The Japanese Terrier was bred in the 17th century by mating Smooth Fox Terriers, brought by Dutch merchant ships to Nagasaki, with small-sized pointers or small native Japanese dogs. By the 1900s, at the end of the Meiji Era, some of these dogs were seen in the Kobe streets, and were called the “Kobe Terriers”. The appearance of these “Kobe Terriers” was like a mix of the modern Smooth Fox Terriers and the Japanese Terriers. The dogs were then kept as lapdogs in other ports such as Kobe and Yokohama. Planned breeding did not begin until around 1920, and the Japanese Terrier was recognized by the Japan Kennel Club in 1930.
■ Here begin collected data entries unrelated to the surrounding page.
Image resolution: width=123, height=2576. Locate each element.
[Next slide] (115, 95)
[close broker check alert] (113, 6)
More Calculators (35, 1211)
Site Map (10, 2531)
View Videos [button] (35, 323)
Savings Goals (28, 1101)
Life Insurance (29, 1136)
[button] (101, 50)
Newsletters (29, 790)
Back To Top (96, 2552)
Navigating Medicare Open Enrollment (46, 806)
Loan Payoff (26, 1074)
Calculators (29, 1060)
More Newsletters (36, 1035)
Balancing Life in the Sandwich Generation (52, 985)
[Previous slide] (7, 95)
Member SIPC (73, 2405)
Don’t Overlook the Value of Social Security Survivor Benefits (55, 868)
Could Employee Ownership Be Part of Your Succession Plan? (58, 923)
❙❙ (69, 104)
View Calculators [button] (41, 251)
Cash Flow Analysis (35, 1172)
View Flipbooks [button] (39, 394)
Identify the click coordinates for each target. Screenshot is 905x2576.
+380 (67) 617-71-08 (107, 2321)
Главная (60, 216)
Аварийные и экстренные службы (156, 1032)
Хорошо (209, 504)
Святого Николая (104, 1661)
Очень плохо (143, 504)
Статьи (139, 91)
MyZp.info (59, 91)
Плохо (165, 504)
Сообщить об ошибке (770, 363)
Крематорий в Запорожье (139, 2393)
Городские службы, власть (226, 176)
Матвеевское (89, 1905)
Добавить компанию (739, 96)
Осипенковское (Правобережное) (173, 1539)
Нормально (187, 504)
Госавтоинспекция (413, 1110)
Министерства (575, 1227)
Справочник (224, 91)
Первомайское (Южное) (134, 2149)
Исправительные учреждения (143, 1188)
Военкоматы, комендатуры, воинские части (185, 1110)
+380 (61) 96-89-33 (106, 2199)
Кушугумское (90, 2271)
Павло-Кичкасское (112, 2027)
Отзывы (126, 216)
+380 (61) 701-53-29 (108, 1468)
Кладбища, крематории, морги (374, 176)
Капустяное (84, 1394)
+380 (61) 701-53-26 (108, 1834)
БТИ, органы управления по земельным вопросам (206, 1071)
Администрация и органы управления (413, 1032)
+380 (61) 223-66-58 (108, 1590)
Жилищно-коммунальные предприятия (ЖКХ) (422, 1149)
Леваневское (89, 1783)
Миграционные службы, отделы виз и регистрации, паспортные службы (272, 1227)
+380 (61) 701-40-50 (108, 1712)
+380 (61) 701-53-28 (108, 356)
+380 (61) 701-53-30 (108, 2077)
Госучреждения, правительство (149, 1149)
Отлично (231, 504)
The Japanese Terrier was originally bred to hunt small game, such as rats and mice, and to provide companionship to their owners. The breed is known for its high energy and intelligence, making it a great choice for an active owner who is willing to provide plenty of exercise and mental stimulation.
The breed is generally healthy, but can be prone to certain health issues, such as deafness and allergies. Regular veterinary check-ups and proper grooming are important for maintaining the health of the breed.
Overall, the Japanese Terrier is a loyal and loving companion for those who are willing to provide it with the care and attention it needs.

On October 13, 2020, the Japanese Terrier was accepted into the American Kennel Club's Foundation Stock Service, an optional breed registry service the club provides for new purebred dog breeds that have been introduced to the US and are yet to be recognised by the AKC.